Unavoidable showers... I don't think they were doing pesticides...

Of course, 800m down the road we found not the copse but the next village, Azinhaga. This is where José Saramago was born, it’s tiny. We had ideas of stopping at the Casa Azinhaga (the swimming pool was big draw) but no one answered the door so we consoled ourselves by drinking lots of water from the fountain next to an unsettlingly oversized statue of Saramago in the village square (more of a triangle really, but shade and a drinking fountain are not to be sneezed at).

john and josé saramago

Faintly disturbed by the big José Saramago...

Then all that was left was the trudge along the side of the road into Golegã (the ã means that the a sounds like the a in cat, not the a in about). We succumbed to the heat and had another break in the shade, when a bend in the road meant that the shadow of the trees fell on a suitable place to sit. As we got up to do the last few kilometres Liz said, look, another pilgrim. Sure enough, behind us was a lone walker. Takashi is a French horn player in the Basel symphony orchestra.

The distraction of someone new to talk to made the last few kilometres easier, we got to Golegã and started thinking about where to stay. Golegã is a sleepy town except for two weeks in november when it’s the centre of the portuguese equestrian world. All the street signs and many of the shops have suitably horse themed signage.

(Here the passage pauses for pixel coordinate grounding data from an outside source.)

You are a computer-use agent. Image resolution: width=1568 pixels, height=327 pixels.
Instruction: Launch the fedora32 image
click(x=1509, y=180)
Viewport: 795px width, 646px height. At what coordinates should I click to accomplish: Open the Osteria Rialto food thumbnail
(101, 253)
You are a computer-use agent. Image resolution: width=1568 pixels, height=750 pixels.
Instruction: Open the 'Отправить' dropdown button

We decided on the fire station for accommodation. Between Lisbon and Porto there are no dedicated pilgrim hostels (where you can usually stay for pennies, or free, or a donation). Instead you can ask for a bed, or a mattress on the floor at the Bombeiros Voluntários (the volunteer firefighters). Liz, being a fireman’s daughter, was all for this. Takashi thought it was good plan too. We followed the signs to the fire station and asked if there was a place to stay. A very tall fireman commanded us to wait. Five minutes later he led us to a big hall (why do fire stations need ballrooms?) filled with decorations and bunting in various states of preparation. The fireman explained (in slow Portuguese, which we could understand okay) that they were getting ready for a fiesta. He apologised for the mess and pointed us to a stack of mattresses.

john in the Golegã fire station

All you really need for a good night's rest... a mattress and a roomful of bunting

liz saluting

Liz showing solidarity befitting a fireman's daughter...

After a shower and a short lie down we started thinking about food. The fireman pointed us to the place to eat. I asked what was good, locally. He thought for a second and said, meat. At the restaurant an older chap that Takashi had been talking to earlier decided to help us decoding the menu, Takashi speaks no Portuguese, and very little Spanish… our Spanish helps us to understand but speaking is rather different. Anyway, Roberto, the older chap, joined us for dinner, insisting that we have a good wine, of his choice… and it was a fantastic local Almeirim white. Liz had grilled local freshwater fish, I had stewed lamb (on the waiter’s suggestion), Takashi went for steak. During dinner Roberto was like the Portugal marketing board, suggesting, or rather stating without allowing for dissenting opinions, that Portugal had the best of everything. Even ham? we said. Well, he said, the ham may be spanish, but the pigs are portuguese. A fine meal.

liz, takashi, john and roberto

Satisfied pilgrims and the Portuguese marketing board's most vocal representative.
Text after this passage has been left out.